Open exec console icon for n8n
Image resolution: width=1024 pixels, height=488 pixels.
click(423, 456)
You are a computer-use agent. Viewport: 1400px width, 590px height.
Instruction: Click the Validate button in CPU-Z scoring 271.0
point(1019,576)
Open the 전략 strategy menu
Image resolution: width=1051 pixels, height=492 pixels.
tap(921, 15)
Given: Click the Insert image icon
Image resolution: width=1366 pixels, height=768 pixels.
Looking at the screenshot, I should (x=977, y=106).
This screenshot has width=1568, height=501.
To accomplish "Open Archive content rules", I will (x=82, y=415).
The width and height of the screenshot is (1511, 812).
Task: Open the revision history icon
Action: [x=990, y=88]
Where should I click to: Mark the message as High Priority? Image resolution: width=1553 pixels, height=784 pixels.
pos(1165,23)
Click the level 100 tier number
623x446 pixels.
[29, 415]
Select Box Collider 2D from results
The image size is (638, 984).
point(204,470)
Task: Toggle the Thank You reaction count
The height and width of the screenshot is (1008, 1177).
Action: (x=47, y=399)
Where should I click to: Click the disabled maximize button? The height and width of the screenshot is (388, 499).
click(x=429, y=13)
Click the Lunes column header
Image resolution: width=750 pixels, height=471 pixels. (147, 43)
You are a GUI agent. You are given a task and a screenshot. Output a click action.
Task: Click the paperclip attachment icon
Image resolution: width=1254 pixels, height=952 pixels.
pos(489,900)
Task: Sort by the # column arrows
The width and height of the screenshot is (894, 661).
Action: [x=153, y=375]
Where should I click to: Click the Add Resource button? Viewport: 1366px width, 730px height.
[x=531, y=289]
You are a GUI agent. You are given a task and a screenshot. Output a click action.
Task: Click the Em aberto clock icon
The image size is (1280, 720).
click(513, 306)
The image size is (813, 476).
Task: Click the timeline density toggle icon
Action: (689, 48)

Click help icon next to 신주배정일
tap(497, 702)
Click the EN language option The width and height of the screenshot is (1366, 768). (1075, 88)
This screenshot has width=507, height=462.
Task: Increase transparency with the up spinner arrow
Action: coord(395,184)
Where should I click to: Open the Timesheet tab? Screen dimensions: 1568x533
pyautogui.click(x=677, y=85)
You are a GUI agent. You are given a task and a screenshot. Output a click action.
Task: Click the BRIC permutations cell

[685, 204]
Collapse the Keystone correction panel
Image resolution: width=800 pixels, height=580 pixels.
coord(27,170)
==========
[EXERCISE INSTRUCTIONS] For this exercise, please retype exactly the lines in the listing from the line with "Image resolution: width=800" through its last line, both ends included.

[TASK SOLUTION]
Image resolution: width=800 pixels, height=580 pixels.
coord(27,170)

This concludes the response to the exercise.